Well spotted, nvm my last post then I stand corrected


----------



## Rellik (4/12/14)

Thanks @Marzuq . Not to excited about that non removable, but the battery life in all the reviews I read seemed superior to the Samsung. So I'll just stick it out.

Reactions: Like 1


----------



## free3dom (4/12/14)

While not that relevant to some, for me a big plus of the Sony devices is Sony's support for aftermarket developers (i.e. ROM developers). This ensures that even after they stop providing software updates, you will almost certainly be able to get custom roms that are up to date and working near flawlessly. This is almost the exact opposite of what most other big name Android OEMs are doing


----------



## NickT (4/12/14)

I've owned the Sony Z for almost two years now (December is actually my early upgrade month). Despite disliking Apple, I'm really not a specific fanboy of any brand. 

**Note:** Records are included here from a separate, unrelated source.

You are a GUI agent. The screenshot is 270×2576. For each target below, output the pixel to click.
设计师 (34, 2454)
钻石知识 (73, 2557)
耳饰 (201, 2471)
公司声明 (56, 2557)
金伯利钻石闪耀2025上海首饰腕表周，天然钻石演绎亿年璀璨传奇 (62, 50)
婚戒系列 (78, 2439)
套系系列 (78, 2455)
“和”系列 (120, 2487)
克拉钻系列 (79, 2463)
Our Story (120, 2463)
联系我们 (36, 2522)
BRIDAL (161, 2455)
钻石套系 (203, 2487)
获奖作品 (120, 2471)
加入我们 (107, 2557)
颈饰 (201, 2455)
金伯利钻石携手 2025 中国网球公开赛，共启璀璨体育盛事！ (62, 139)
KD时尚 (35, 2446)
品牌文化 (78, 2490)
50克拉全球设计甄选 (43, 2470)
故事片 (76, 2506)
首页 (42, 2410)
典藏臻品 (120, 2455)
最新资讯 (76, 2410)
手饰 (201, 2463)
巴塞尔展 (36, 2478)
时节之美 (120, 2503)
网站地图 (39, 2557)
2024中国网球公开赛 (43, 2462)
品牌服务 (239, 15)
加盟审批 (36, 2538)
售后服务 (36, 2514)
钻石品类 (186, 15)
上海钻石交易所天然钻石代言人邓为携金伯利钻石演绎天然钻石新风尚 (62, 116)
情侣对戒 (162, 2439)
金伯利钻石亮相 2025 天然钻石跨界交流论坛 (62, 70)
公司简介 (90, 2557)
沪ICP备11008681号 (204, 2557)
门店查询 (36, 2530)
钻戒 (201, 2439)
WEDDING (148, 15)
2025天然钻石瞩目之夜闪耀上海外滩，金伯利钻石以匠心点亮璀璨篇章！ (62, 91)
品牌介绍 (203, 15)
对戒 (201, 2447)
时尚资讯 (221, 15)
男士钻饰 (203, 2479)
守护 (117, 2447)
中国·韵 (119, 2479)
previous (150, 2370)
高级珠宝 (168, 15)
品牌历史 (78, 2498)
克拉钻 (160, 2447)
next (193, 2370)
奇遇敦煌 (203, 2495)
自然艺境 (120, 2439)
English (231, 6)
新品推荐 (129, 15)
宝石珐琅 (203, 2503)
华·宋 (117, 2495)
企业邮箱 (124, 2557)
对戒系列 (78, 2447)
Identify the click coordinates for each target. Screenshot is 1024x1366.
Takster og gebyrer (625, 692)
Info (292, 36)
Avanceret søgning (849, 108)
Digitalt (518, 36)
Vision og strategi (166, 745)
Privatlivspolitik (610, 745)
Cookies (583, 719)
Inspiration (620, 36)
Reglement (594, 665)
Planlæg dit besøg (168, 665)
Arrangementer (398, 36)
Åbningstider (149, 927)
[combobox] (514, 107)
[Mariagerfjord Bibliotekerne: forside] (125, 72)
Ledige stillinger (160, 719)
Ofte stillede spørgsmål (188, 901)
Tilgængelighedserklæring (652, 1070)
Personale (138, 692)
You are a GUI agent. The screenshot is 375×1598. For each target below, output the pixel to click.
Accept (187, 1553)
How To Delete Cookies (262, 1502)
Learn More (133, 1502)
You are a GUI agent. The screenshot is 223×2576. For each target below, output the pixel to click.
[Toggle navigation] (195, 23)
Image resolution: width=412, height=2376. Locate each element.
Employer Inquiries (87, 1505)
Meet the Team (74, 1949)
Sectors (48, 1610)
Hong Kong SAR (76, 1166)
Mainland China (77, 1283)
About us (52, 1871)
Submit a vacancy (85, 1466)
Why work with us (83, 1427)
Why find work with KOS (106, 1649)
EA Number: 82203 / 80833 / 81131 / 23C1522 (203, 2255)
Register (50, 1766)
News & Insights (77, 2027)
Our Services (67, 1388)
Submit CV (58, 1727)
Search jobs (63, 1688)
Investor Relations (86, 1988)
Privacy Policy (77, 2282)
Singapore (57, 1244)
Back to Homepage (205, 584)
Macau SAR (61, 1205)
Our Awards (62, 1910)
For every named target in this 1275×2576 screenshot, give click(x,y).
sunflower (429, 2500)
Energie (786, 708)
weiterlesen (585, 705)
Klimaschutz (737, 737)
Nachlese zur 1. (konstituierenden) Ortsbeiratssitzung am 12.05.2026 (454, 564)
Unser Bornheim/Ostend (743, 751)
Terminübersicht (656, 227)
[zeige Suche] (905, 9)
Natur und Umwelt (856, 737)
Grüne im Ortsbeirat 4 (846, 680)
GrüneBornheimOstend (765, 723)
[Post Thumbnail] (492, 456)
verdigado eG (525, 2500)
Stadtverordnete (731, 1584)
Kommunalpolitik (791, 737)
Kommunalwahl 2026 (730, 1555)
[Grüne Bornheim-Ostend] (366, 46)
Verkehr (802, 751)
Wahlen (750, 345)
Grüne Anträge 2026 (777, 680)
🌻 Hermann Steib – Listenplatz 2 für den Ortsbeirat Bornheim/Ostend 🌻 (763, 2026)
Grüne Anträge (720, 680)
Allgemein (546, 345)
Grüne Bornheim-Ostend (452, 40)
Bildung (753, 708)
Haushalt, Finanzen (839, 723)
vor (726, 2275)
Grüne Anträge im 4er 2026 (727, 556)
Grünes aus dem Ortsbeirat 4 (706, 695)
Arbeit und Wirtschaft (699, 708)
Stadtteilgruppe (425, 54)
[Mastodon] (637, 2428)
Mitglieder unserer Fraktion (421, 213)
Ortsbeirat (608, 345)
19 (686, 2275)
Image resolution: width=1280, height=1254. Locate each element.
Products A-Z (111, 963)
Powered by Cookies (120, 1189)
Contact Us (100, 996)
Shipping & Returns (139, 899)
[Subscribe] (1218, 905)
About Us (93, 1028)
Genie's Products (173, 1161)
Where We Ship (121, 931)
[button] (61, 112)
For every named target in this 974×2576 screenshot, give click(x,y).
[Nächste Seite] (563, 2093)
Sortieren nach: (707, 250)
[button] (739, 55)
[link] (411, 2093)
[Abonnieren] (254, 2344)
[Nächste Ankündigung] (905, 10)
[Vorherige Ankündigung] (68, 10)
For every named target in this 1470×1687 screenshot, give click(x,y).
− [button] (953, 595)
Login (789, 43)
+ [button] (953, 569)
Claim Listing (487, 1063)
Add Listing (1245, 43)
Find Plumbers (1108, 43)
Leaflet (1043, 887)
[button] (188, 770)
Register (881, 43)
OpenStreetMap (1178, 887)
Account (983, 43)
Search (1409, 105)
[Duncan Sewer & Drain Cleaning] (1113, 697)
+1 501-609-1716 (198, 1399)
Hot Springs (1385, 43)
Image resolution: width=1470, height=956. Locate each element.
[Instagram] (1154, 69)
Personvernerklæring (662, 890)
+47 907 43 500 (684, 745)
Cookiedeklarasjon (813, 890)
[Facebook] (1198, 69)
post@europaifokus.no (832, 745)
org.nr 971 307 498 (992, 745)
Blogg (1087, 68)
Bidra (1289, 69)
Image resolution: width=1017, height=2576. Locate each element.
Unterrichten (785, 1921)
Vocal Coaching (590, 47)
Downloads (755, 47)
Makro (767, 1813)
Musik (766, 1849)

My Z has honestly not given me a single days crap since I got it, and because of that, I doubt I'll be upgrading this month, and as things stand I'll actually feel bad and kind of guilty when it does get put back in its box for something newer and better. My only concern with it was the day the battery decided it was done(that hasn't happened yet), because as was mentioned, it's a sealed unit, and you're pretty much up poo creek if it dies. 

With that being said, if I had to upgrade today, it would be a toss up between the Xperia Z3 and the Samsung Note 4. Both have their pros and cons IMO. the Samsung has a change out battery(a good thing), but it seems that every second person has a Samsung of some sort(which is kind of off putting for me). The pros and cons of the Z3 for me are the opposite of my Samsung pros and cons. 

Use it, don't use it. 

Happy shopping!


----------



## shaunnadan (4/12/14)

@Gonzales 

i had similar problems with my iphone 4S. ended up taking it to the istore in cresta. having them wipe it down and update to the latest version. then used the GF's sim card in there and it worked perfectly. 

i gave her the 4s and bought myself the 5s afterwards. seemed like the problem was with my actual simcard (it was 10yrs old anyway that was cut to microsim size)


----------



## Gonzales (4/12/14)

IFix actually stuffed it up even more but they did refund me the charges


----------



## PeterHarris (9/12/14)

I got an Experia Z3 yesterday - and I'm loving it

Reactions: Like 1


----------